Exercise instructions:
Rewrite everything from the line containing "Click the ELSE-IF(2) table icon" down to the end of the items as a Markdown table with the columns Row and Text. Leave out blank lines and omit the pictures.

═══ Data excerpts

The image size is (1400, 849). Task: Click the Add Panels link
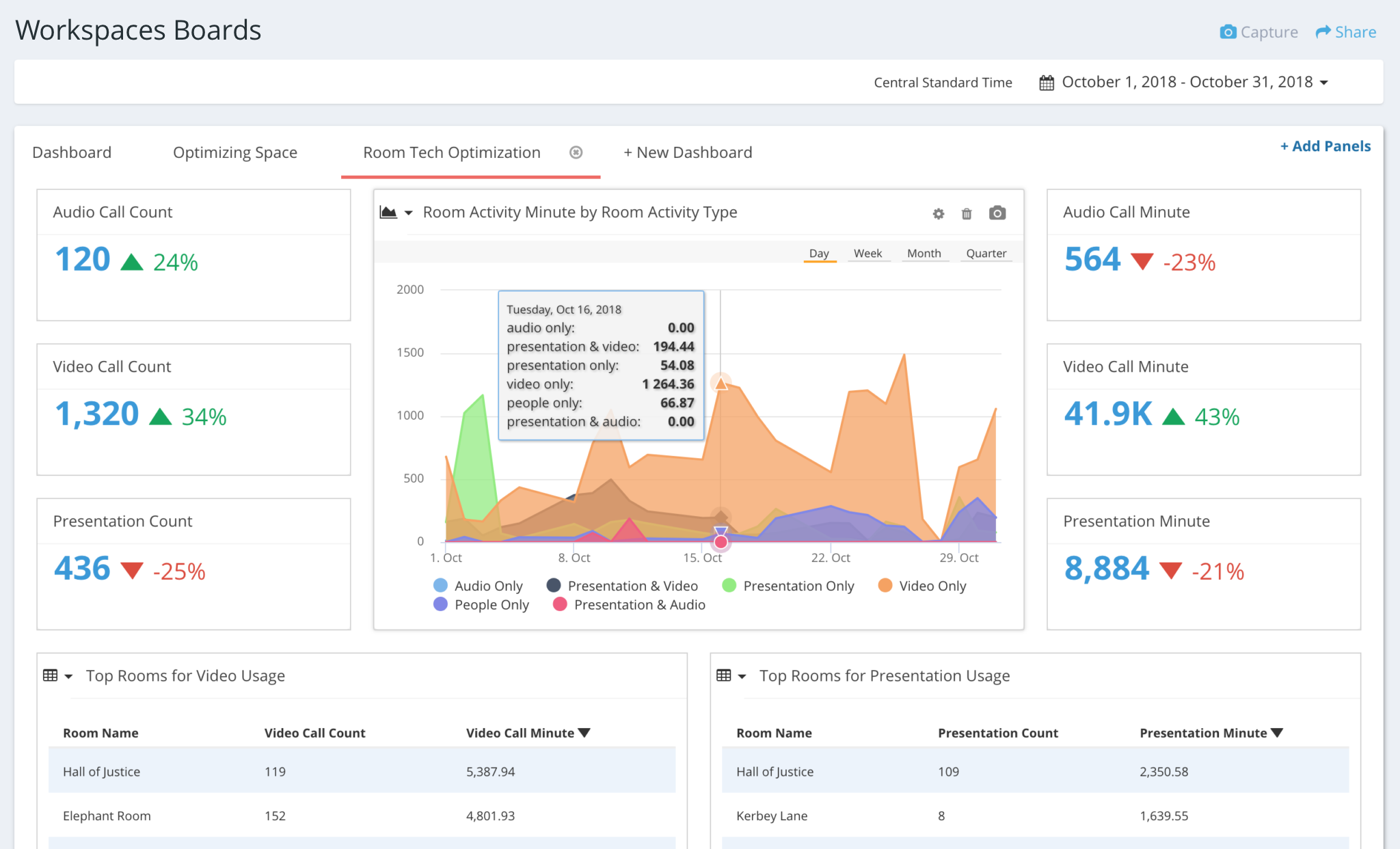[1325, 146]
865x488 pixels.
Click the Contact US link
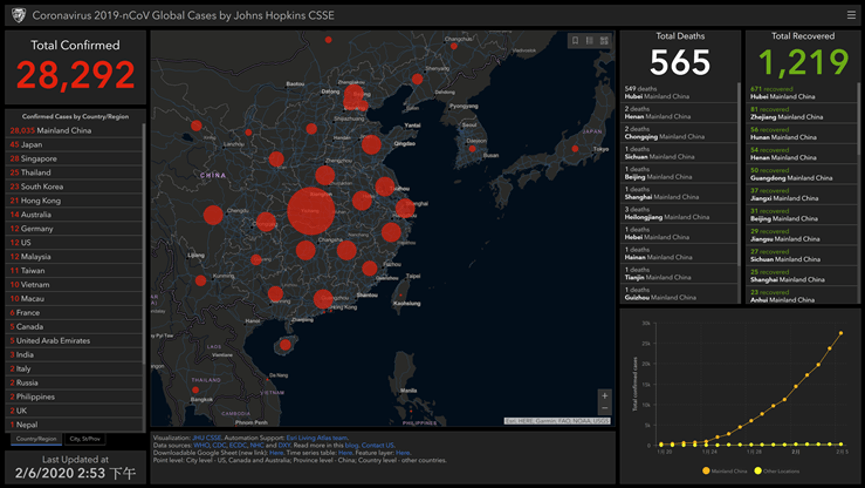[x=378, y=445]
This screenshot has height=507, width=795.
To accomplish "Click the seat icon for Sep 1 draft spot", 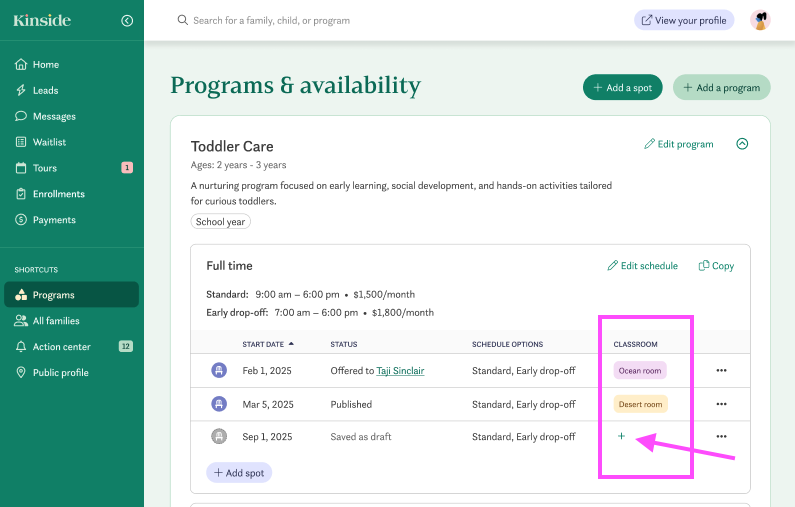I will click(x=219, y=436).
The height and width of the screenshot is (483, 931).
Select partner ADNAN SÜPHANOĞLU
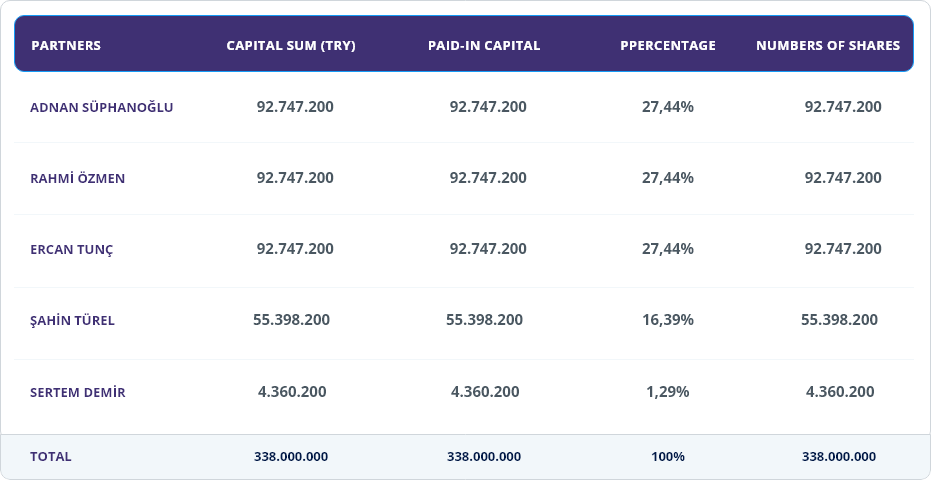point(102,107)
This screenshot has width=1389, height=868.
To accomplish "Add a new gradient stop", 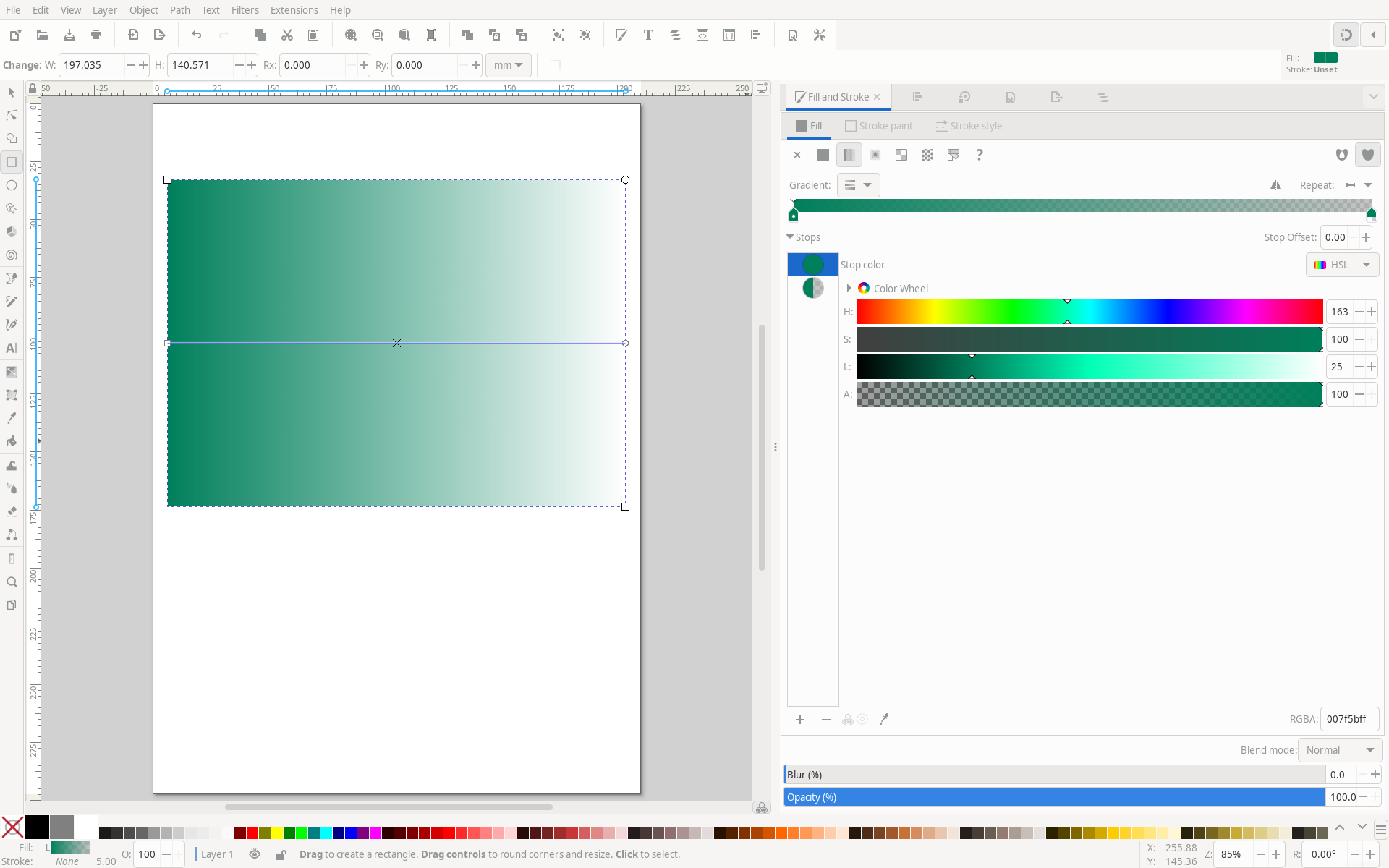I will tap(800, 720).
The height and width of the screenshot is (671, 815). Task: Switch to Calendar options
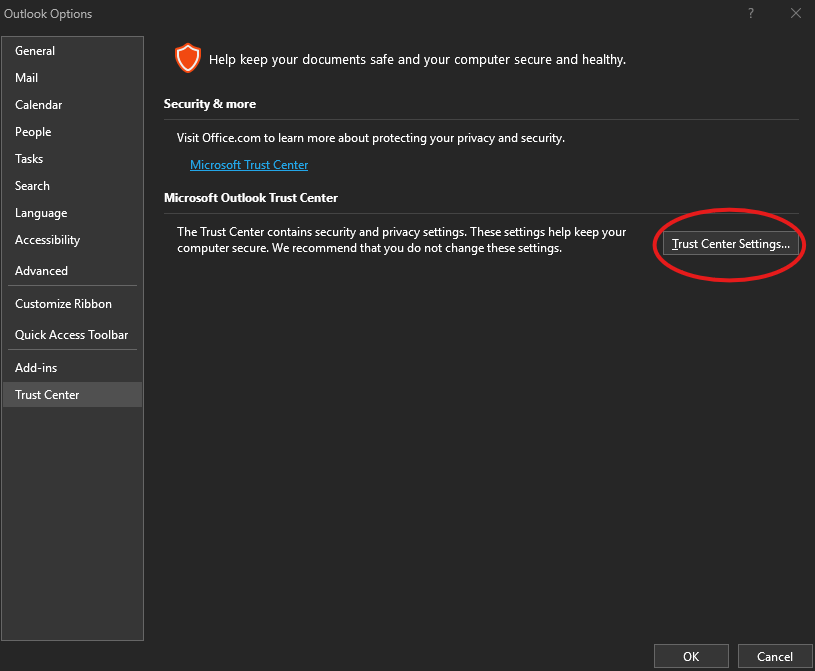click(38, 104)
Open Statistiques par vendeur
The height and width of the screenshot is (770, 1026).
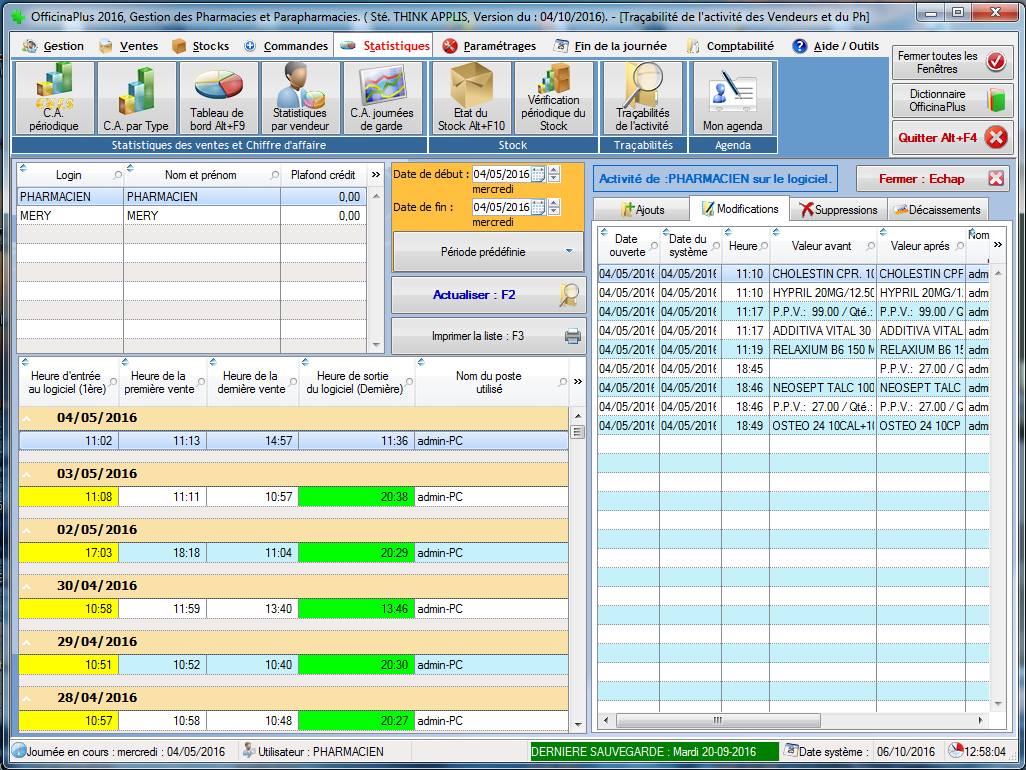pos(300,98)
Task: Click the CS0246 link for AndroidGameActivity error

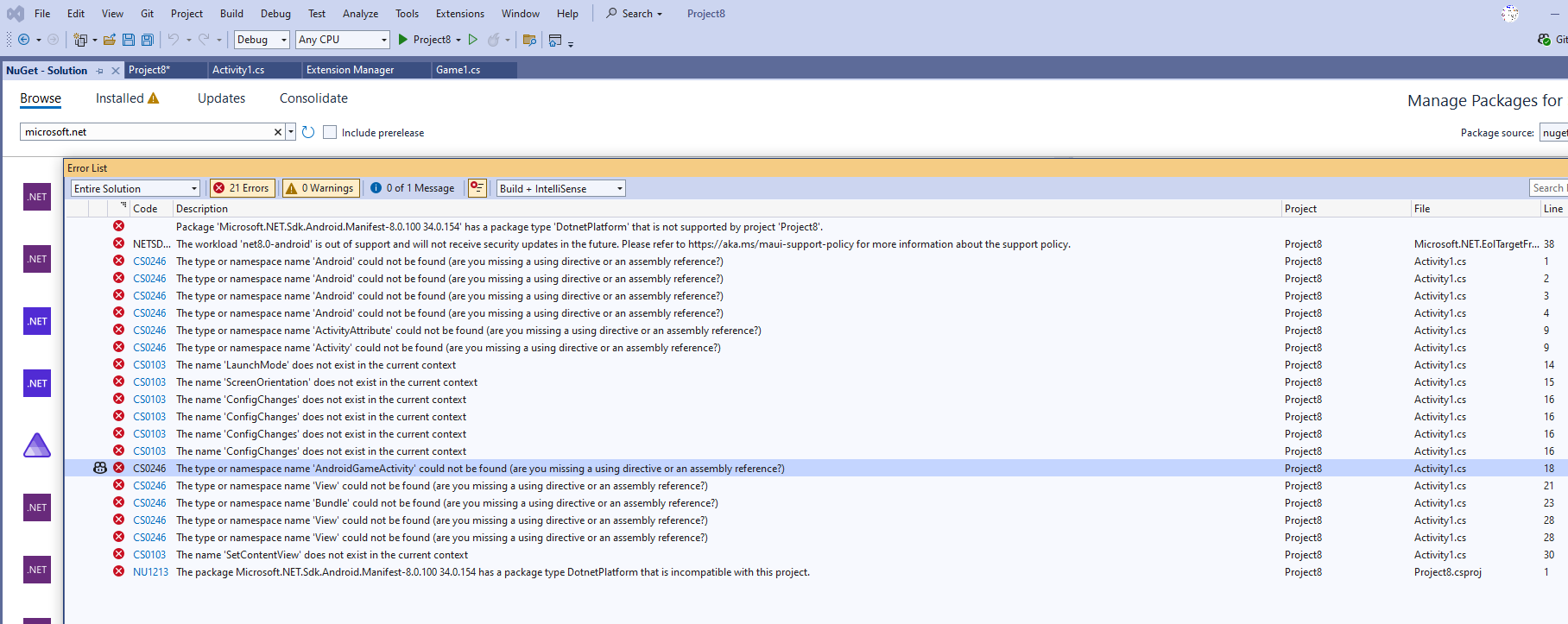Action: coord(149,469)
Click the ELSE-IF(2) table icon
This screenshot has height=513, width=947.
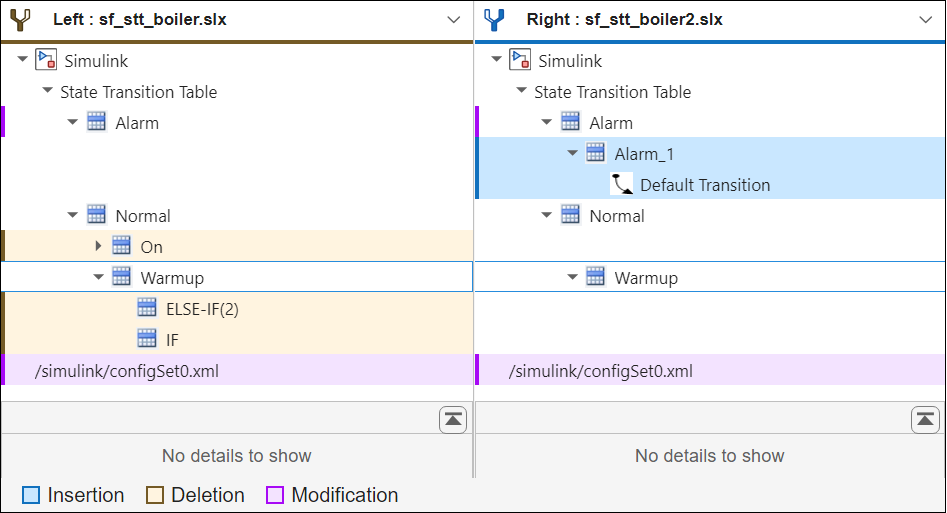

══════

Problem solution:
| Row | Text |
|---|---|
| 1 | Click the ELSE-IF(2) table icon |
| 2 | This screenshot has height=513, width=947. |